Monday, June 25, 2007

MotoGP Donington: Stoner Steamroller Rolls On

Casey Stoner: is he Doohan in disguise?
In the British MotoGP round, Casey found himself in a tricky position. He was in 2nd place behind Colin Edwards in treacherous conditions with the track starting to dry out. In front of him, the Michelin rubber of the number 5 Yamaha started to overheat, causing Edwards to run very wide twice in two corners. What should Stoner do? Stay conservative and wait behind the Texan until the last lap, or shut his eyes, open the throttle and scream past into the lead?
There was only one choice.
For a guy like Stoner, anyway.
He won by 12 seconds after deciding to crank open the throttle and go for it.
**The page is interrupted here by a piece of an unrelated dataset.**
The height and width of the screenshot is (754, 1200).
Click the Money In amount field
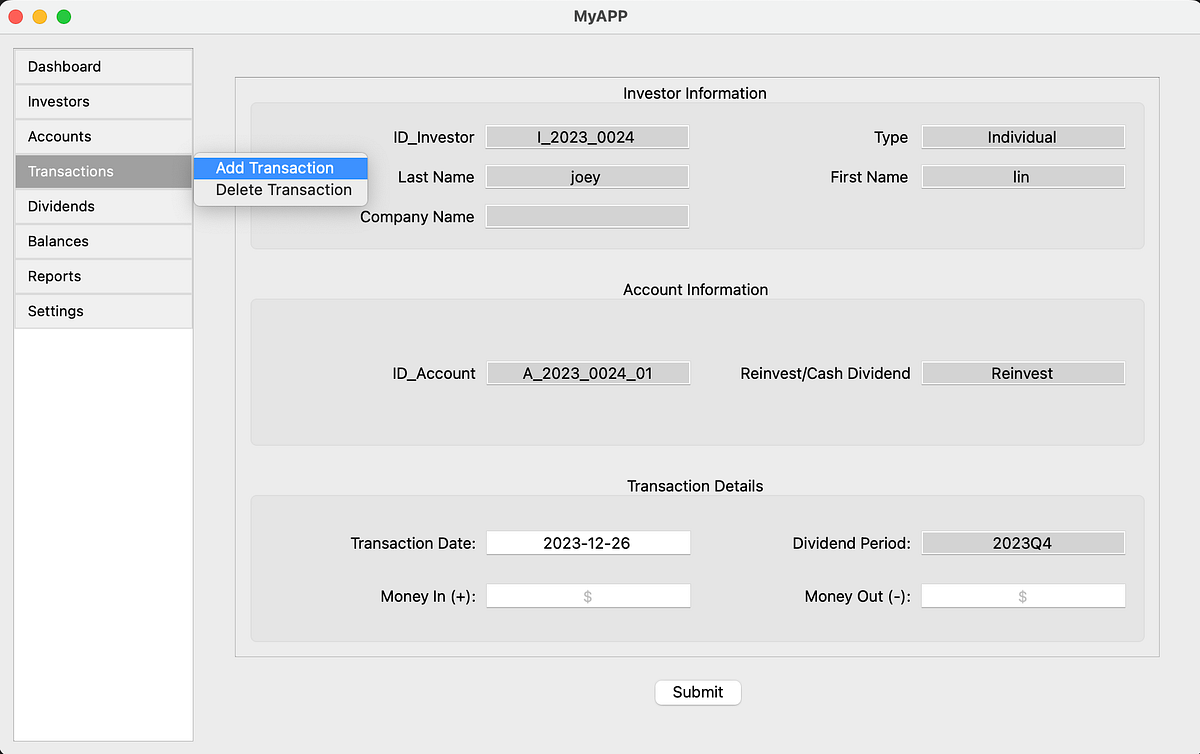587,595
I will always defend Nicky Hayden's right to the number 1 plate, but I don't kid myself that he's one of the all-time greats: riders who combine consistency with raw speed and aggression, and grab the public's imagination. In the last couple of decades, this means the likes of Rossi, Doohan, Rainey and Schwantz.
When I was a little kid, there was a poster of Barry Sheene on my bedroom wall. I'll bet that sales of Casey Stoner posters are starting to take off.
Ducati have built a very fast bike, but it seems difficult to set up and ride quickly, making Stoner's performance all the more impressive. The fact that the Italian marque won on a twisty, slippy, wet track with a longest straight of barely 500 metres proves that all the chatter about the Duke being a rocketship that doesn't go round corners was just hot air.
Colin Edwards was impressive in 2nd place, probably losing out on the win due to his rear Michelin's total lack of dry grip. Chris Vermeulen took an excellent podium, despite spending several laps frightening the living daylights out of himself because he could barely see out of his misted visor.
Valentino Rossi's race was a nightmare. Not a great start, and an atrocious finish in 4th place with his rear Michelin visibly ragged and falling to bits. To add insult to injury, his title rival Stoner took the win, extending the lead to a full 26 points. Rossi had never quite nailed the setup on his Yamaha as his Texan team-mate had, and even The Doctor couldn't save that tyre from a slow, miserable death as the track dried.
People who impressed but crashed included new Kawasaki rider Anthony West, who made up a dozen places to run in 5th before flying off the track, still managing to finish well into the points. Capirossi was also doing well before chucking the Ducati down the track and walking home. Nicky Hayden looked like his old self, before locking the front and flying into a gravel trap. He too remounted, but finished dead last.
Dani Pedrosa seemed to have forgotten that he is rubbish in the rain, leading the race brilliantly until getting spooked and plummeting down the field. Even Kurtis Roberts was in a decent 11th before dropping back to 13th. This is still his best ever MotoGP finish. (In fact it's the only time I can remember him finishing at all!)
The list of losers is long and varied.
Michelin were incredibly lucky that Edwards had been so fast in the early stages that he could survive the disastrous Michelin drop-off and still grab 2nd place. They were given a sound spanking by Bridgestone when a dry line started to appear on the track.
Dunlop did even worse, with their wet tyres being simply embarrassing.
Rossi was hammered by his team-mate all weekend.
Honda haven't won a race for ever, and barring miracles, don't look like winning any time soon. The HRC bikes ate their tyres for breakfast, while the Gresini boys found it completely impossible to make their Honda machines work around Donington on Bridgestones. Shinya Nakano must cry himself to sleep at night, cursing the French tyre company with every sob.
The next GP is at Assen on Saturday, with early forecasts predicting rain. Let's see if the losers can redeem themselves, and if that cocky little Aussie can take a step closer to a place in history.